Common Message Format#
APL evaluates policy against a request. The Common Message Format (CMF) is the shape of that request: a protocol-agnostic envelope that represents any mediated operation in one structure, so a single policy can apply across tool calls, A2A methods, inference, prompts, and resources without caring which protocol carried them.
Why a common format#
Without CMF, a redaction policy for tool results and a redaction policy for LLM output are different code against different payload types, even though they do the same thing. CMF gives every interception point the same representation, so cross-cutting policy is written once and evaluated everywhere.

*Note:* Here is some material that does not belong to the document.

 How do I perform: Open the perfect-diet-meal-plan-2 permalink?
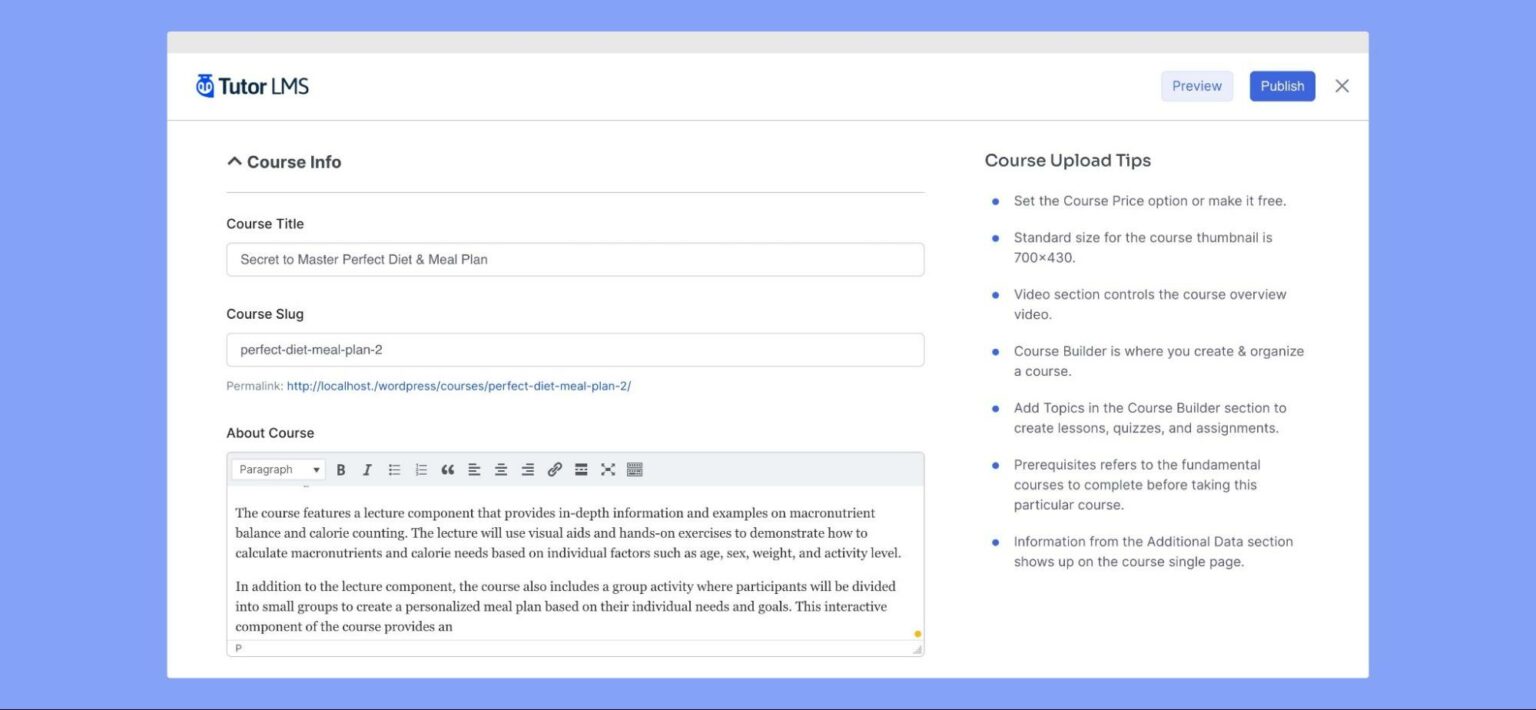click(458, 385)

This is what lets the same APL field pipeline redact a field whether it arrived in a tool result or a model completion.
Message structure#
A CMF Message carries:
- role:
system,developer,user,assistant, ortool. - content: a list of typed parts: text, thinking, tool call, tool result, resource, prompt request, image, video, audio, document.
- channel: optional routing such as
analysis,commentary, orfinal.
Because content is a list of typed parts rather than a flat string, policy can target precisely: scan only tool_call arguments, redact a field inside a tool_result, or check a text part for injection, without disturbing the rest.
Views#
A MessageView is a flattened projection of a message for uniform evaluation: each view has a kind (text, tool_call, tool_result, and so on), an optional name, and the text or structured payload. Plugins and APL field pipelines operate over views, which is why one policy expression works across content types.
CMF hooks#
CMF operations run at CMF hooks, which parallel the typed hooks but carry a Message:
| Hook | Fires |
|---|---|
cmf.tool_pre_invoke / cmf.tool_post_invoke | around a tool call |
cmf.llm_input / cmf.llm_output | around an inference call |
cmf.prompt_pre_fetch / cmf.prompt_post_fetch | around a prompt fetch |
cmf.resource_pre_fetch / cmf.resource_post_fetch | around a resource fetch |
An APL route’s policy phase runs at the relevant *_pre_* hook and its result phase at the *_post_* hook. Writing a guardrail against the CMF hook means it covers every operation type that maps to it, rather than one protocol’s payload.
How it connects to policy#
CMF is the “what you evaluate” layer (see Vision). Identity, security labels, and delegation context ride alongside the message as typed extensions (Extensions & Capability-Gating), and APL reads all of it through one attribute bag. The message gives policy the content; the extensions give it the context; APL decides.